Reprinted from the Norton Bankruptcy Law Adviser, with permission of Thomson/West. For more information about this publication please visit http://www.west.thomson.com/
Nisselson v. Lernout
--- F.3d ----, 2006 WL 3216998 (1st Cir. Nov. 8, 2006)
Holding: Where the merger of two companies was effectuated by the creation of a wholly owned subsidiary of Company A and the subsequent termination of Company B's existence, the bankruptcy trustee of the new subsidiary was barred by the in pari delicto doctrine from asserting any cause of action that Company B had against Company A for fraud in the process of the merger. Because the facts supported an imputation of the conduct of Company A to its subsidiary, the subsidiary was at least as responsible for the alleged wrong as the defendants. The innocence of Company B's directors, who became directors of the subsidiary after the merger, was irrelevant, because the in pari delicto doctrine looks to the relative culpability of the parties at the time of the alleged wrongdoing. No public policy grounds require a different result, because creditors could have factored the in pari delicto risk into their decisions to extend credit.
Evans v. Ottimo
--- F.3d ----, 2006 WL 3354134 (2d Cir. Nov. 20, 2006)
Holding: Pre-petition state court default judgment that expressly found debtor had engaged in fraud bars relitigation in bankruptcy court of the fraudulent character of the debt. The default judgment resolved all issues necessary to establish nondischargeability under § 523(a)(2), so collateral estoppel applies based on the issue in the state court being identical to the issue in the bankruptcy court. The debtor had a full and fair opportunity to litigate the issue in state court even though the debtor did not answer the complaint or actually appear in the state court proceeding.
In re Darby
--- F.3d ----, 2006 WL 3290286 (5th Cir. Nov. 14, 2006)
Holding: Chapter 13 debtor could not compel Time Warner to provide cable service, even if he provided adequate assurance of payment and a deposit, because cable is not a “utility” pursuant to § 366. Although undefined in the statute, the term refers to services necessary to maintain a minimum standard of living, and the debtor admitted that cable would not be such a service. Furthermore, alternatives were available to the debtor, and the $250 fee for installing and initiating new satellite service was not prohibitively inconvenient.
Hughes v. Sanders
--- F.3d ----, 2006 WL
Holding: Court imposed-sanctions in legal malpractice litigation could not constitute nondischargeable debt pursuant to § 523(a)(7), where the money judgment entered against the debtor was derived from plaintiffs' lost claims and expenses caused by the debtor's legal malpractice. Because the sanctions were payable to the plaintiff and compensated him for his damages, they did not meet the requirement that the debt be "payable to and for the benefit of a government unit," and not be "compensation for actual pecuniary loss."
In re Eliapo
--- F.3d ----, 2006 WL 3262497 (9th Cir. Nov. 13, 2006)

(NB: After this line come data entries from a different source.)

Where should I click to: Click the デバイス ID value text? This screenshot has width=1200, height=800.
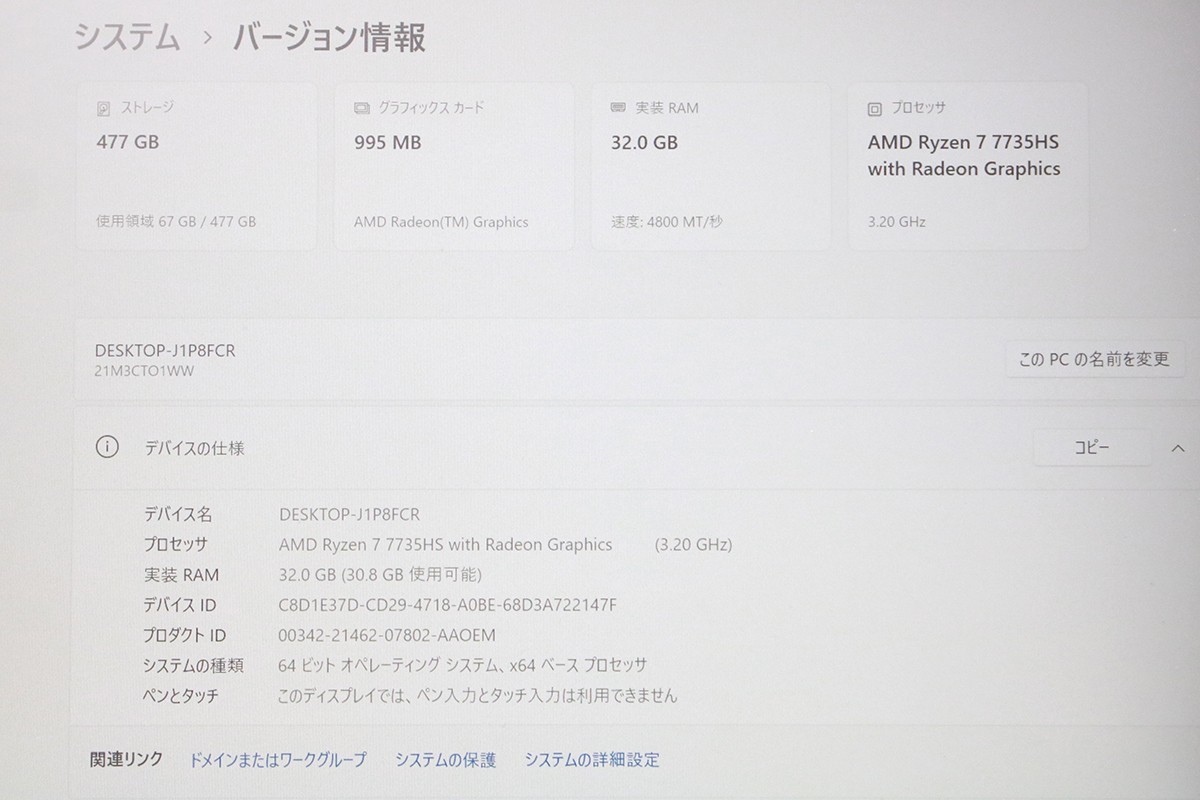(x=447, y=605)

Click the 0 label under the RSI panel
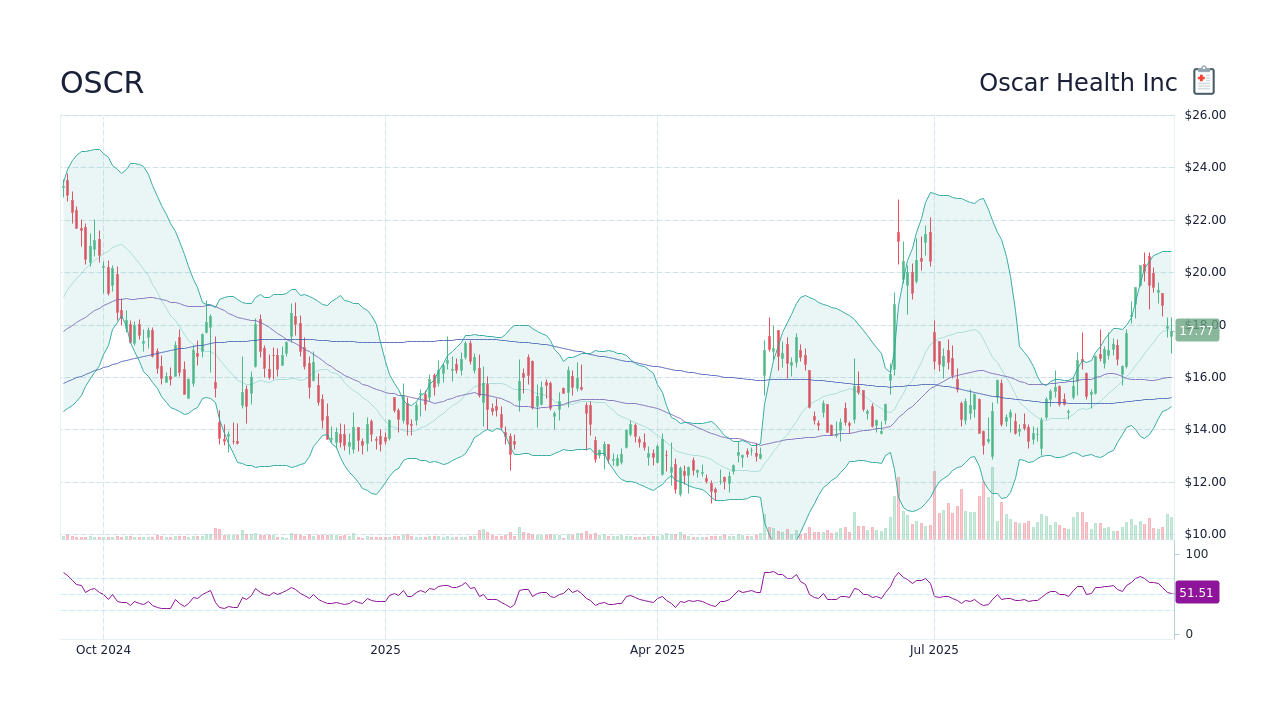point(1188,633)
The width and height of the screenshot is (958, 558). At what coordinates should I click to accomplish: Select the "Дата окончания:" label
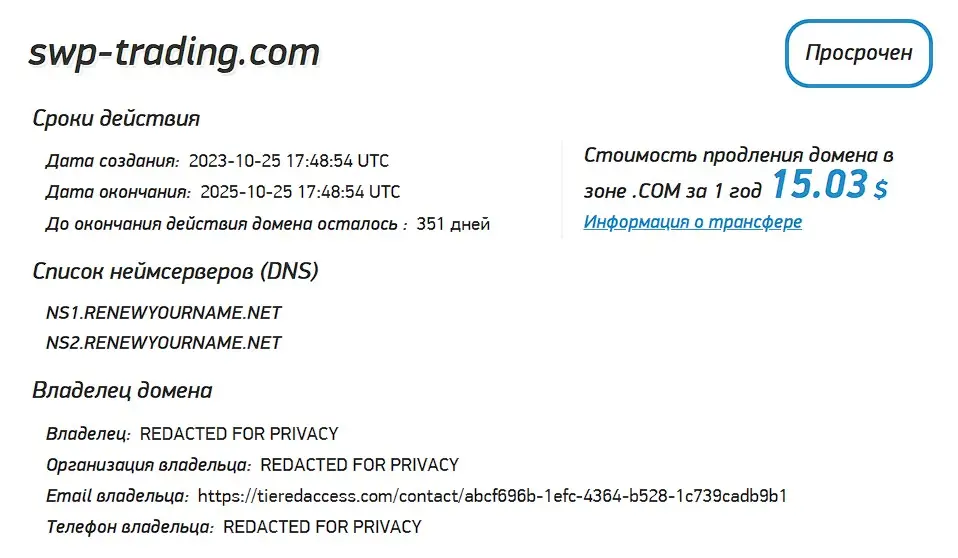tap(118, 192)

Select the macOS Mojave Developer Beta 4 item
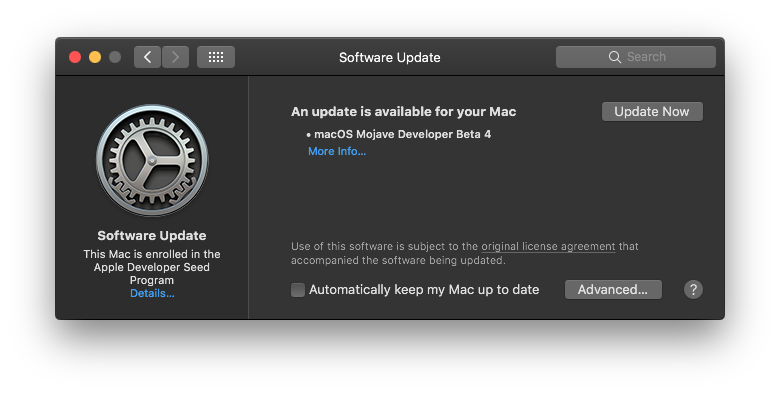coord(402,134)
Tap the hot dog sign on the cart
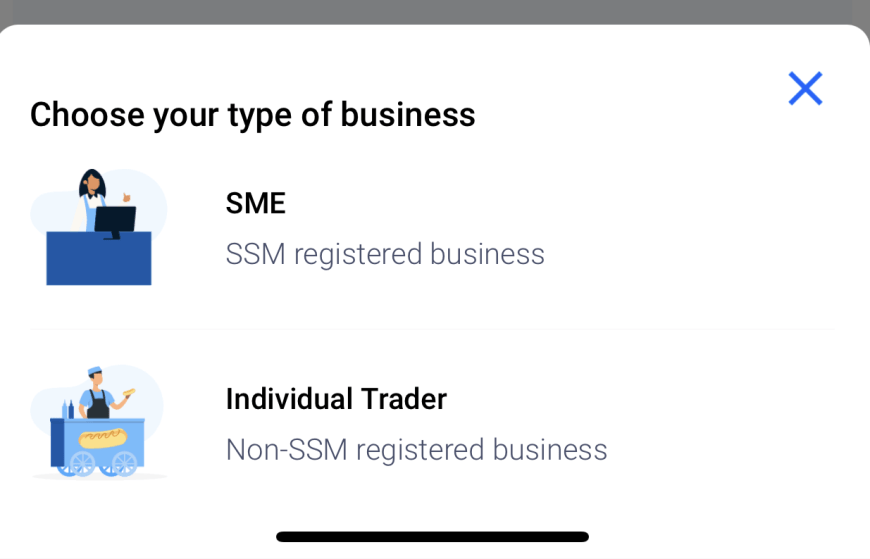The image size is (870, 559). click(103, 438)
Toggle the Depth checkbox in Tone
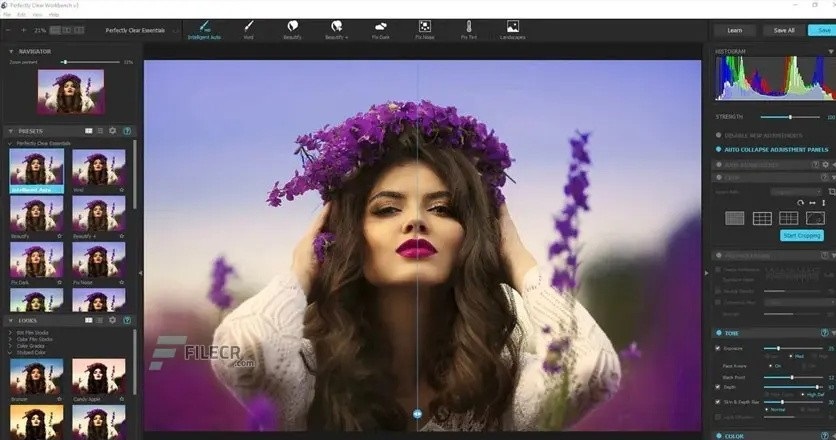 click(x=717, y=386)
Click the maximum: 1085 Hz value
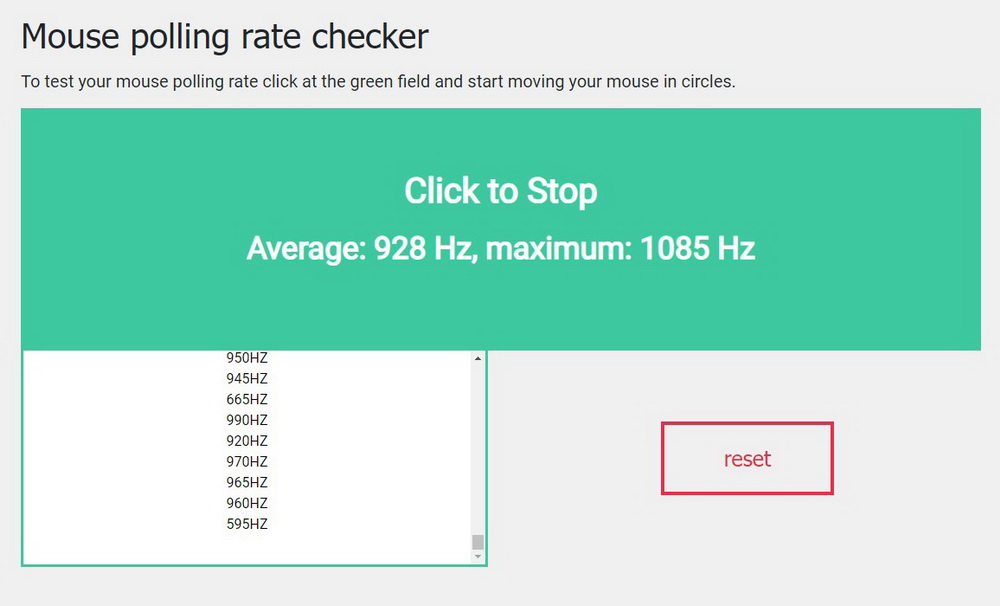 click(620, 249)
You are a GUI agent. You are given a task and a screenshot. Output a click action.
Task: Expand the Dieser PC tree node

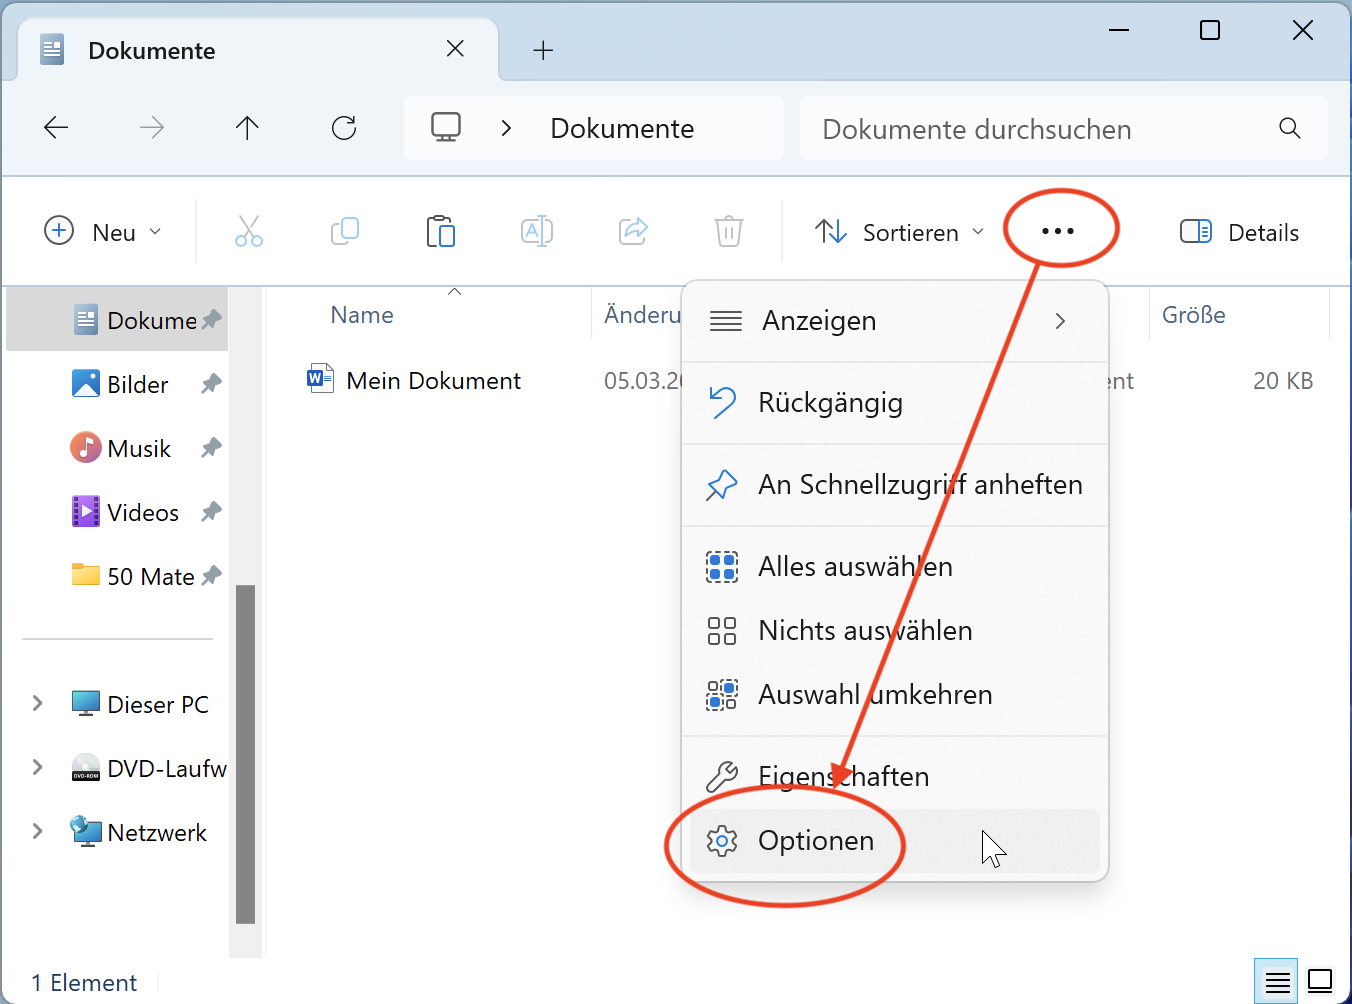(38, 704)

Bankruptcy Court erred in failing to offer Chapter 13 debtor’s attorney an opportunity to object when the Court sua sponte reduced the amount sought in an attorney’s fee application. Bankruptcy Rule 2017 applies to Chapter 13 fee applications and requires notice and a hearing consistent with § 102(1)(A). The Court’s local rule that establishes presumptively appropriate debtors attorney fees for routine services in a Chapter 13 case is not inconsistent with § 330 requirements for evaluating reasonable compensation. The presumptive fee framework under review is optional, and its availability saves attorney and court time preparing and reviewing fee applications, encourages efficient representation, and speeds payments to attorneys.